Put another way, liberal candidates Lodge and Rockefeller got a whopping 55.8 percent of the vote, conservative Goldwater only 22.9 percent and the absent, noncompeting middle-of-the road choice, Richard M. Nixon, 16.6 percent (perhaps a harbinger of what was to come in 1968). The results in 1964 have spawned some intriguing might-have-beens.

Had Lodge returned from Asia immediately, and had he campaigned valiantly, he might have pushed a discouraged Goldwater out of the race. Instead, he waited until June, when it was too late, when the conservatives had recovered their momentum, intensity and control of the vast majority of state organizations.
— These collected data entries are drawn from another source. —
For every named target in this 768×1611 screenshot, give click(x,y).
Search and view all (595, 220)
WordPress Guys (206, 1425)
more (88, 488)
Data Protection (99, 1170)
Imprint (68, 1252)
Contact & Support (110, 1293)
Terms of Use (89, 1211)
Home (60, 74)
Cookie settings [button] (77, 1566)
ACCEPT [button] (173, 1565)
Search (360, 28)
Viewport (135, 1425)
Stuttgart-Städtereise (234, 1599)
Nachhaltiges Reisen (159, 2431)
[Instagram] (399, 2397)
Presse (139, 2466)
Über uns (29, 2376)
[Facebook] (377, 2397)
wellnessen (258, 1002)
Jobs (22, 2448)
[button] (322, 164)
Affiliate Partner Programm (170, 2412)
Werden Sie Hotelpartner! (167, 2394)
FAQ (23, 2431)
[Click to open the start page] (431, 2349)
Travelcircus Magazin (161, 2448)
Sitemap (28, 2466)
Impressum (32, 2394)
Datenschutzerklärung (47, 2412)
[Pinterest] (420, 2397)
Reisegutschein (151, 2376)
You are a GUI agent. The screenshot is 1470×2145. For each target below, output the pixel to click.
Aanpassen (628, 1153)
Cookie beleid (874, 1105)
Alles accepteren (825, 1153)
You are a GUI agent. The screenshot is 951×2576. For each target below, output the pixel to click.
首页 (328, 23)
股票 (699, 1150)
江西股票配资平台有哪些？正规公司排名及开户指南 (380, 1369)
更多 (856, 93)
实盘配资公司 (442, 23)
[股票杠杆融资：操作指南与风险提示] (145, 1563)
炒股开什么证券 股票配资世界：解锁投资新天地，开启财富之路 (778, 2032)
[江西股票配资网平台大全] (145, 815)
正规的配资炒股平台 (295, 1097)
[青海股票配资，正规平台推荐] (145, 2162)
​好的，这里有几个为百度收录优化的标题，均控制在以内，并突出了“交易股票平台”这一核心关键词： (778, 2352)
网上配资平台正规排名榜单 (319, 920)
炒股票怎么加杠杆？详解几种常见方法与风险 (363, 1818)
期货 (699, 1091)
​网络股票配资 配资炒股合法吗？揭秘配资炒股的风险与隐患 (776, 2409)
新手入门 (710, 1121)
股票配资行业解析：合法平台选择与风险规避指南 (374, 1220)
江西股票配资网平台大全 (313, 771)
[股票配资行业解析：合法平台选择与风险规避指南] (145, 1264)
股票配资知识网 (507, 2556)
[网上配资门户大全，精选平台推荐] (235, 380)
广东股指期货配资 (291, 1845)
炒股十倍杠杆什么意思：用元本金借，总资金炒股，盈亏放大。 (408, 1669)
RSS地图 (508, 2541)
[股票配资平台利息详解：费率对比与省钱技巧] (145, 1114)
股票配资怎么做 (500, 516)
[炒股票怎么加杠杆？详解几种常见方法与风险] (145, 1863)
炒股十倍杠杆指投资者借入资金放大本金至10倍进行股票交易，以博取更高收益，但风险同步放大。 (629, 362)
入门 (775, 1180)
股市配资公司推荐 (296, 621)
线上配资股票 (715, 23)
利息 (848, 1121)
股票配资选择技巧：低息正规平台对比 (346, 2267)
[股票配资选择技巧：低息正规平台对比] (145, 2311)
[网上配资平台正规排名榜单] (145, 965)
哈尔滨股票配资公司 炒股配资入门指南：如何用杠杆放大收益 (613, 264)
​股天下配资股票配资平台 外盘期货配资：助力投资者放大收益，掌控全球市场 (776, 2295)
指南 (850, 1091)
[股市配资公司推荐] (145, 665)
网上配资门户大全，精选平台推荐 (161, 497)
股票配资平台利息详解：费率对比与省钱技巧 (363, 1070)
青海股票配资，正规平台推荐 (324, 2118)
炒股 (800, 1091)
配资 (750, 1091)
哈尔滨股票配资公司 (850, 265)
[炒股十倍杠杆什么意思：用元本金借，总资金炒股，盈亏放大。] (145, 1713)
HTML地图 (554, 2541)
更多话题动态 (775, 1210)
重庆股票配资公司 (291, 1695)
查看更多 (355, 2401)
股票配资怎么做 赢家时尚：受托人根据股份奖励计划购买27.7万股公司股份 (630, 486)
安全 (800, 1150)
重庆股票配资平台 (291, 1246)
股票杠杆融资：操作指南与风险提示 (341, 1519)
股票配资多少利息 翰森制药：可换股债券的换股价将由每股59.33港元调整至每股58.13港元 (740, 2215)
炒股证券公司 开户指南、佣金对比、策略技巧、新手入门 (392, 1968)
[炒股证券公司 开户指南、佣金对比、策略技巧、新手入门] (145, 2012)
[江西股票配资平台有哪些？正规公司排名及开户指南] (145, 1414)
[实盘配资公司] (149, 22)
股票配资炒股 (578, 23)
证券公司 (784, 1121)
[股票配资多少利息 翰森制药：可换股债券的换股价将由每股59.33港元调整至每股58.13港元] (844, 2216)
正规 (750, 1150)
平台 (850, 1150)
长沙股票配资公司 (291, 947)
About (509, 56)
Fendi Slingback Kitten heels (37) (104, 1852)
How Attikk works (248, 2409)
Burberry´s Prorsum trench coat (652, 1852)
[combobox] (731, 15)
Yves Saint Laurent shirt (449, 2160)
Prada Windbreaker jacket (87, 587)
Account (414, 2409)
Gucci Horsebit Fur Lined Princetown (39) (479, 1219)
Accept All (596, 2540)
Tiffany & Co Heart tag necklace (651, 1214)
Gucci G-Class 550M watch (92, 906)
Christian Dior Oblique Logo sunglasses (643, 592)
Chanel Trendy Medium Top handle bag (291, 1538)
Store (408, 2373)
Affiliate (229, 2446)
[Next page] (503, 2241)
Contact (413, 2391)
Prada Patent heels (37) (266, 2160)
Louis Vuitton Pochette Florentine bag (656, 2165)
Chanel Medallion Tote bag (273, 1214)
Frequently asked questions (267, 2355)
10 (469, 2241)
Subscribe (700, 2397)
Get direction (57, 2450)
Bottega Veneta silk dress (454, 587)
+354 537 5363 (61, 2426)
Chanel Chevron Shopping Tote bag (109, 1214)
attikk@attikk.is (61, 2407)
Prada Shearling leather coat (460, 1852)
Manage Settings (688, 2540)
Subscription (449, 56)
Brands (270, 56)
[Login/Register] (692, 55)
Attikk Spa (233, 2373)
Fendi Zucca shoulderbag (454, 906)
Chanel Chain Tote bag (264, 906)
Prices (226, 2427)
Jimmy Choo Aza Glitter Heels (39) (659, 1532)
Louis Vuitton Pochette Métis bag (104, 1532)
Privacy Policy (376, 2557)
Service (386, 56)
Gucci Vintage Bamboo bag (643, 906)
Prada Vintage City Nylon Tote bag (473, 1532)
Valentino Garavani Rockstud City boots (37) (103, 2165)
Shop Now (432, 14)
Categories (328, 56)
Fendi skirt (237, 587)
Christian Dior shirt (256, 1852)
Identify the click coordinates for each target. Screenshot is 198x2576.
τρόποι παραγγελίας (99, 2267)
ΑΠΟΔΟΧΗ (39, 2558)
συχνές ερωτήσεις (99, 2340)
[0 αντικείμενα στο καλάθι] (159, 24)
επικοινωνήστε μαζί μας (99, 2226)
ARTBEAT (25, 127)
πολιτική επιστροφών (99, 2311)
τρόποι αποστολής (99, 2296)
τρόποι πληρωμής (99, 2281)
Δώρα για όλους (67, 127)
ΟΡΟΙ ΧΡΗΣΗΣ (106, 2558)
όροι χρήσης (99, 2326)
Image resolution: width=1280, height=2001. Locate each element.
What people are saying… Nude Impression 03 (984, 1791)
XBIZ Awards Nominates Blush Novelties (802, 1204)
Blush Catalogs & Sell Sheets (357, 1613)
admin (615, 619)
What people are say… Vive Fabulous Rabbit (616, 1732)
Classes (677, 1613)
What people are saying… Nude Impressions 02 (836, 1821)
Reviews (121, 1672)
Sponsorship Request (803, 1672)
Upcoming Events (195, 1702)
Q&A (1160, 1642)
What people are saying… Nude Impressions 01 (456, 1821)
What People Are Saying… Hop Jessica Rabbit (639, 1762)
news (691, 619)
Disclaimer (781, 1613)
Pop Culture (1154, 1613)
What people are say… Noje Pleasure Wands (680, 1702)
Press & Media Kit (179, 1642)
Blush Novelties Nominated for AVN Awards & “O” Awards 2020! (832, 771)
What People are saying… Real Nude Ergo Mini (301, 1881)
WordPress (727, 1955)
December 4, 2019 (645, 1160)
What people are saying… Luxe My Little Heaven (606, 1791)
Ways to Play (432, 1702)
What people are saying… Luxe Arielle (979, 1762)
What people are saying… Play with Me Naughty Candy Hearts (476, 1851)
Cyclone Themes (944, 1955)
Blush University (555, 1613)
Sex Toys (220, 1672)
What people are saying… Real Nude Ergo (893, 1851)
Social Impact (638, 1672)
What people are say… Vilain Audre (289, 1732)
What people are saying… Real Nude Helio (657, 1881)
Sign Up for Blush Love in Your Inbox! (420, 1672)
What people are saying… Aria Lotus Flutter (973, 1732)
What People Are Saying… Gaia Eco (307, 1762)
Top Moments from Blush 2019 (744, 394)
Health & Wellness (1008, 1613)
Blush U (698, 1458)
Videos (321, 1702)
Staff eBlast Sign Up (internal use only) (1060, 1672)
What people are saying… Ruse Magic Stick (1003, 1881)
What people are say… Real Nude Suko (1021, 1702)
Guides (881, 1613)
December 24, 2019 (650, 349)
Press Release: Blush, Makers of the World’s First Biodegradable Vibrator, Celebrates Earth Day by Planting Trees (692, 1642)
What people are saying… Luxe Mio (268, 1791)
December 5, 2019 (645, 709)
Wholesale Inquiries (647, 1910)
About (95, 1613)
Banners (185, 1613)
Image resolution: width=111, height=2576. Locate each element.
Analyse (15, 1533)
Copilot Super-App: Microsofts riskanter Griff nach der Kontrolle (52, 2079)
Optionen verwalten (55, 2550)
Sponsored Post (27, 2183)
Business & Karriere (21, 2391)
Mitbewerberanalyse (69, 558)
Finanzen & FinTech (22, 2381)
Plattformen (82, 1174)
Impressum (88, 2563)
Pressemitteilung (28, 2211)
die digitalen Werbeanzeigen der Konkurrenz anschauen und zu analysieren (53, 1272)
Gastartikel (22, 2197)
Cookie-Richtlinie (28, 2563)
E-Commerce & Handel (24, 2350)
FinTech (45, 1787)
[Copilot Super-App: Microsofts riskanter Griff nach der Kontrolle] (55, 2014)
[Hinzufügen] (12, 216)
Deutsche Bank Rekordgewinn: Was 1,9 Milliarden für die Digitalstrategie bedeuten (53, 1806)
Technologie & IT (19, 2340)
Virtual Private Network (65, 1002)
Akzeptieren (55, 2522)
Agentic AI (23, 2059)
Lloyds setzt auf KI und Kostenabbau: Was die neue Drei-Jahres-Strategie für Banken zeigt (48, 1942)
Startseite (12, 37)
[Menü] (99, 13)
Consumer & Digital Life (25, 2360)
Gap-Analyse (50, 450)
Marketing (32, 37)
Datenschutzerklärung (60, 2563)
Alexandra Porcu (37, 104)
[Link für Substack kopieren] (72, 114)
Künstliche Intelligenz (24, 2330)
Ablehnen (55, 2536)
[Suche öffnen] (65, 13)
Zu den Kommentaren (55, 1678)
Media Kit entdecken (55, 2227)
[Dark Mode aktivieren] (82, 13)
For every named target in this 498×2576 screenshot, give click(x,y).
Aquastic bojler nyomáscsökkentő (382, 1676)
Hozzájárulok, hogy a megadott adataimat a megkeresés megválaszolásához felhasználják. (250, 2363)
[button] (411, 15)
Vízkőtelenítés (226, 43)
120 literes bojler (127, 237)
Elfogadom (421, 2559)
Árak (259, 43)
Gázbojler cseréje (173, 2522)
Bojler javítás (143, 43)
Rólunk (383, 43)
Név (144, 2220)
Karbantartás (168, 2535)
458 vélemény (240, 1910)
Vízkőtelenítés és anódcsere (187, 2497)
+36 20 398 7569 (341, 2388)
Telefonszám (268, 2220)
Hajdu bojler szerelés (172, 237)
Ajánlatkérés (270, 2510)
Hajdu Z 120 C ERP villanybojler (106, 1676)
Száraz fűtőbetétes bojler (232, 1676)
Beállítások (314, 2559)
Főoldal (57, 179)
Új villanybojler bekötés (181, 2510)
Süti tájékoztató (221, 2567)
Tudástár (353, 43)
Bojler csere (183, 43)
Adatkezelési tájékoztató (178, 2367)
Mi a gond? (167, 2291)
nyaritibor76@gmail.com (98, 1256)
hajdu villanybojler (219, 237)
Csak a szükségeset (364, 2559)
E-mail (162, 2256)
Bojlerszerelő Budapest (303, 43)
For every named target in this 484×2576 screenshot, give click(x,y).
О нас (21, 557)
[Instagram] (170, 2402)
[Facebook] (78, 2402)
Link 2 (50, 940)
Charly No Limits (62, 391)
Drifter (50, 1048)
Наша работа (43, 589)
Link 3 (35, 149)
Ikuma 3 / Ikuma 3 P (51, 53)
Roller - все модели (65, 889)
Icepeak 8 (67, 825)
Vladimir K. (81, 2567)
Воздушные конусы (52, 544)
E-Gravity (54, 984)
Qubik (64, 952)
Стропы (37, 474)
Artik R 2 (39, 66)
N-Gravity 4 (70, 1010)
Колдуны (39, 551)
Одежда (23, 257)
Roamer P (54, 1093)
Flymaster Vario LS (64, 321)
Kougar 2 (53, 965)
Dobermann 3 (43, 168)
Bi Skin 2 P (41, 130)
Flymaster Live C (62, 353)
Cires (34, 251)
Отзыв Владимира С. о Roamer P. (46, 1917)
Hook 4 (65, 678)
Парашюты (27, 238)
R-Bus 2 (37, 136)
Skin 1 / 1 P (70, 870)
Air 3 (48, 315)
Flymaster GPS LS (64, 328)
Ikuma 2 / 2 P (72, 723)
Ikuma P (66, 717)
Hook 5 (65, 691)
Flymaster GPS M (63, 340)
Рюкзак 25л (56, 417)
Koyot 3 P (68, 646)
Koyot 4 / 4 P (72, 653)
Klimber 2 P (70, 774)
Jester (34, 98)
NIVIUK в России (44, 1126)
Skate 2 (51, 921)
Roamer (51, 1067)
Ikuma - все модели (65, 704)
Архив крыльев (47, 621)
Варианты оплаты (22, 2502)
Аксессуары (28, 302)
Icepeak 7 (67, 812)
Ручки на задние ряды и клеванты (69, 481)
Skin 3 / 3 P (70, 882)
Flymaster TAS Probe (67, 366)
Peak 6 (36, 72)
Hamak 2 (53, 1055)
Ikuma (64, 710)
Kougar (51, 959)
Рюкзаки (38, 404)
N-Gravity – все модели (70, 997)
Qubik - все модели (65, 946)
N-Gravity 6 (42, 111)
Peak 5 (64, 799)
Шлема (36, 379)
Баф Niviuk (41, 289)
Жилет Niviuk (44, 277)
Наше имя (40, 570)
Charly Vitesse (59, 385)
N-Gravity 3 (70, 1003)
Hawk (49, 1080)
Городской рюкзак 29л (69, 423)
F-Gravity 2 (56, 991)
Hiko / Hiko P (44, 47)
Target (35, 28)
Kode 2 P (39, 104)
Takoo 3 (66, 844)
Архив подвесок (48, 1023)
Or if Lodge, a man of lofty Massachusetts lineage, had renounced his candidacy and thrown his support to Rockefeller as he once had promised, the grandson of John D. might have been able to use his millions and his zest to will New Hampshire, California and his party's nomination. Either result would have delayed but probably not prevented the right wing takeover of the party, a process solidified by Ronald Reagan and entrenched to this day.

As George W. Bush, John McCain, Steve Forbes, Gary L. Bauer and Alan Keyes dutifully adhere to New Hampshire ritual this year, all proclaim themselves conservative. Some are anti-abortion moralists, a mind-set Goldwater denounced in his latter days. Others are get-the-government-out-of-my hair libertarians, the kind of guys Goldwater loved. But if any of these candidates today were to call themselves liberal Republicans, a label proudly worn by Rockefeller, they would be considered off the reservation or out of their minds.

Six months before the New Hampshire primary, the New York governor declared: "The Republican Party is in real danger of subversion by a radical, well-financed and highly disciplined minority... wholly alien to sound and honest Republican liberalism."

So great was the drama of the 1964 GOP primary, it sometimes is regarded as something apart from the history that was simultaneously being made that winter and spring in Congress: passage of a civil rights act that was the most significant domestic legislation of the century. Yet these two happenings were tightly intertwined.